== Segment start ==
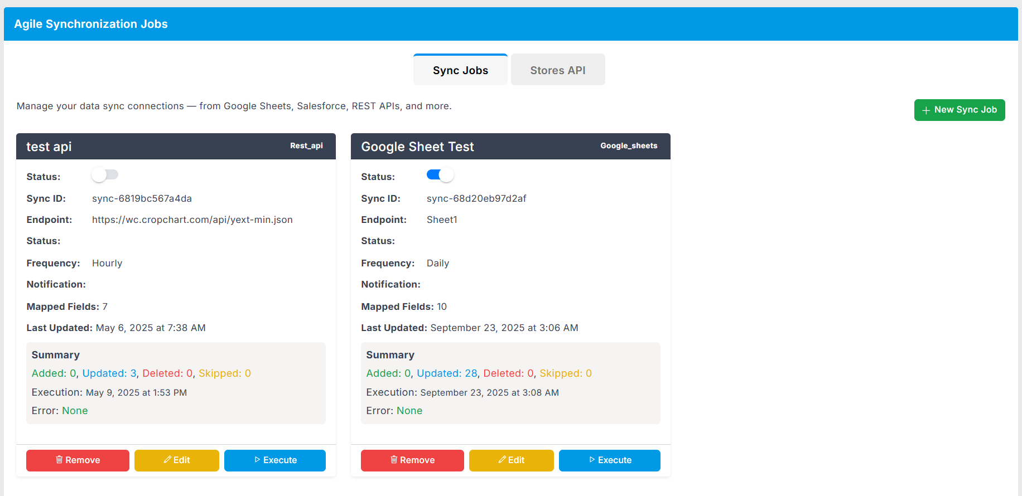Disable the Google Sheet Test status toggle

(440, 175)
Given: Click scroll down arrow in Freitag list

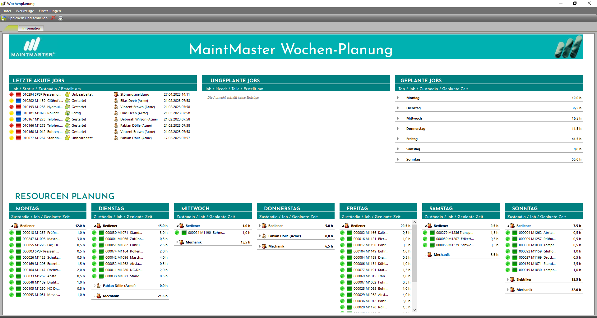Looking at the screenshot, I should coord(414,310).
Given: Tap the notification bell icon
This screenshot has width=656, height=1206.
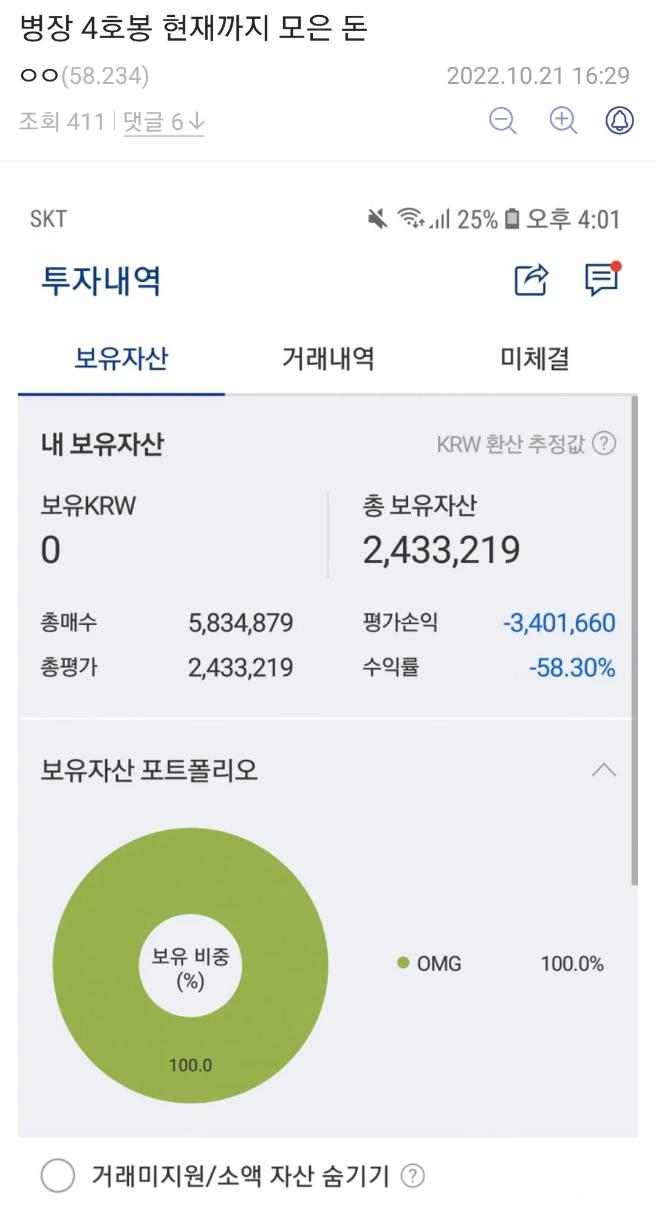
== Segment end ==
_Work request_
Write out exactly the lines beginning with the line that holds "Given: Tap the notification bell icon" and ending with the final line of the data, both ends included, without the pictures.

_Your solution_
Given: Tap the notification bell icon
This screenshot has width=656, height=1206.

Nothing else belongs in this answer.